Source passage:

________________________

The current relative overconsumption of grains and sugars is a major plague upon it, causing rises in diabetes and other illnesses in the west.
I’m all for better land-management practices.

Reed Coray
March 9, 2013 10:50 am

Very interesting and enjoyable. Listening to Dr. Savory’s talk elicited two confllicting thoughts. First, the tenor of Dr. Savory’s presentation (humble, sincere and anything but “in your face, I’m the expert and don’t you dare question me”) is a breath of fresh air compared to Michael Mann and his ilk.
Second, when Dr. Savory was young and a student he knew the answer to the cause of desertification. As he aged and studied the issue he came to the conclusion that what as a student he knew to be true was in fact not true. Now he knows the true and only answer. I agree that he’s probably more correct now than he was in the past and what he now believes is likely to be right; but his past experience should, in my opinion, temper his conviction that he now knows the “only answer to mitigating desertification”.
Other than this minor criticism, I was thoroughly impressed. Thank you Anthony for bringing his talk to my attention.

March 9, 2013 10:54 am

Good talk (other than the ‘carbon-in-the-atmosphere-problem’ nonsense).
And a sobering reminder that, almost without exception, when mankind tries to “fix” something in nature it gets messed up. Also a reminder that starvation/poverty are not the result of a lack of resources, but of mismanagement of resources.
There is a good discussion in The Omnivore’s Dilemma, if memory serves, about some ranchers/farmers in the US who have started using planned livestock grazing to increase soil productivity, with excellent results.

________________________

Stored records:
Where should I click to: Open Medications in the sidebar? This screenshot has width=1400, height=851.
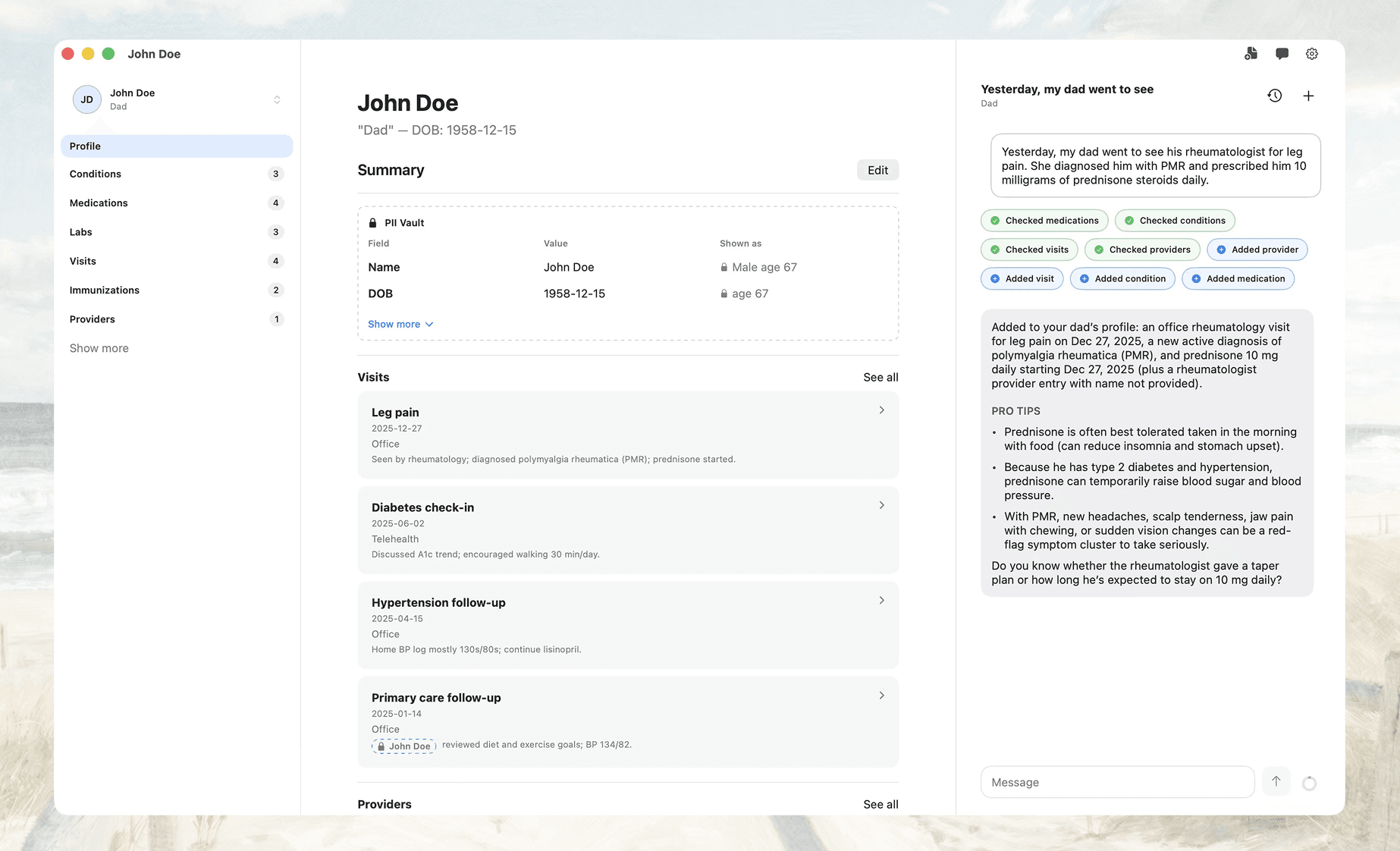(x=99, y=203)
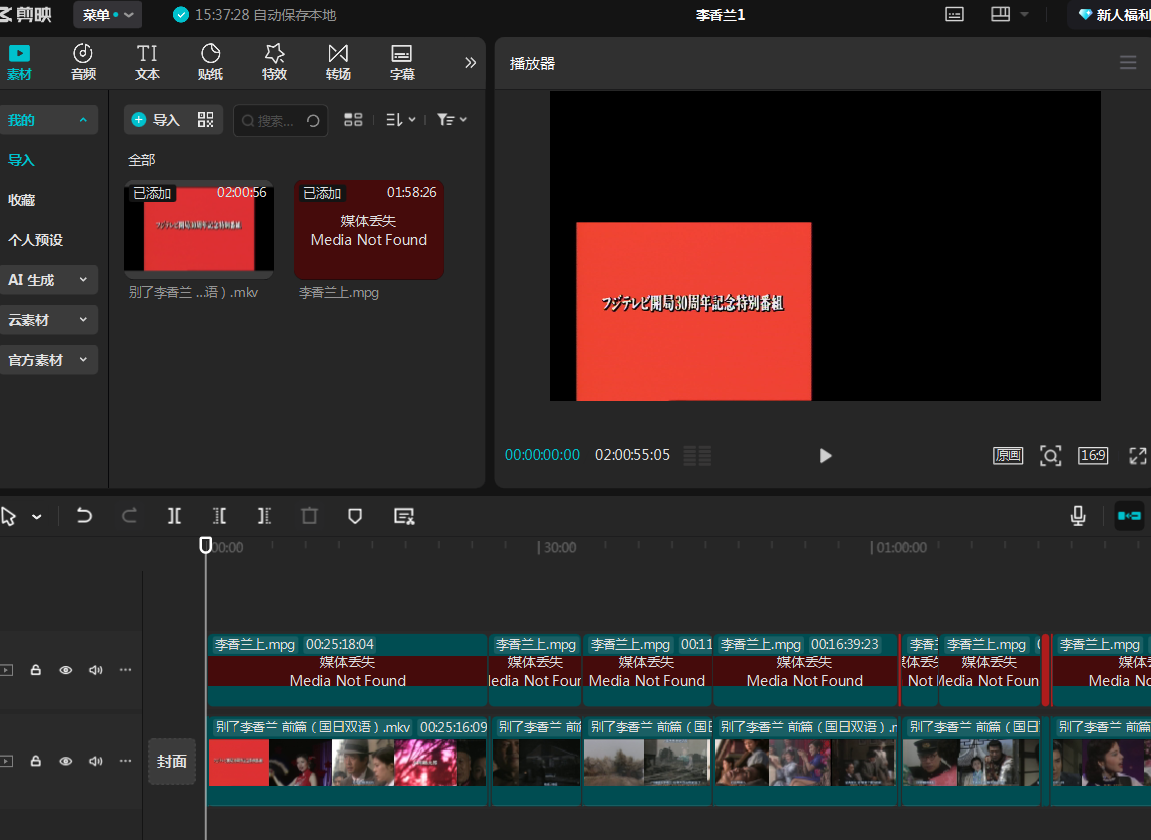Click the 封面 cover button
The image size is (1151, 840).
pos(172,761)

________________________

Complete the following:
a - Copy, word for word, the part of the comments on Dr. Savory's talk that opens with the words containing "Good talk (other" and closes with "with excellent results.".
b - According to the comments on Dr. Savory's talk, why does Reed Coray think Dr. Savory should be less sure that he has the only answer to desertification? Explain in one to three sentences.
c - Take the comments on Dr. Savory's talk further, continuing from the point where they stop.

Outputs in order:
a -
Good talk (other than the ‘carbon-in-the-atmosphere-problem’ nonsense).
And a sobering reminder that, almost without exception, when mankind tries to “fix” something in nature it gets messed up. Also a reminder that starvation/poverty are not the result of a lack of resources, but of mismanagement of resources.
There is a good discussion in The Omnivore’s Dilemma, if memory serves, about some ranchers/farmers in the US who have started using planned livestock grazing to increase soil productivity, with excellent results.

b - As a student, Dr. Savory was sure he knew the cause of desertification, but years of study later convinced him that this belief was wrong. Reed Coray says this past experience should temper Dr. Savory's conviction that he now knows the "only answer to mitigating desertification."

c -
Alan S. Blue
March 9, 2013 10:55 am

This article would be enhanced by applying “The Watts Standard Technique”.
That is: Find the nearest long-term stations for every single point-of-interest mentioned by Dr. Savory. Graph temperature and rainfall.
The dramatic long-term park shots and ‘research station’ shots should be interesting.

Jens Raunsø Jensen
March 9, 2013 10:57 am

ref. Gary Pearse, 9:01 am:
Hi Gary, What’s your point? You talk about people haters at heart !
I have also worked in Northern Nigeria for two years and are quite familiar with the issues and conditions there. And I have worked with land development and poverty alleviation in semi-arid areas in 25 countries of Africa and Asia for years and could tell a rather long story about that.
You and many others here on this blog prefer to subscribe to the preaching of a person who can not document his findings and test of his theories. It is my experience from meeting such guys that somebody claiming to have a unique solution to the “worlds problems” is a demagog and that’s exactly how I evaluate Mr Savory. Greening the deserts of the world – my ***.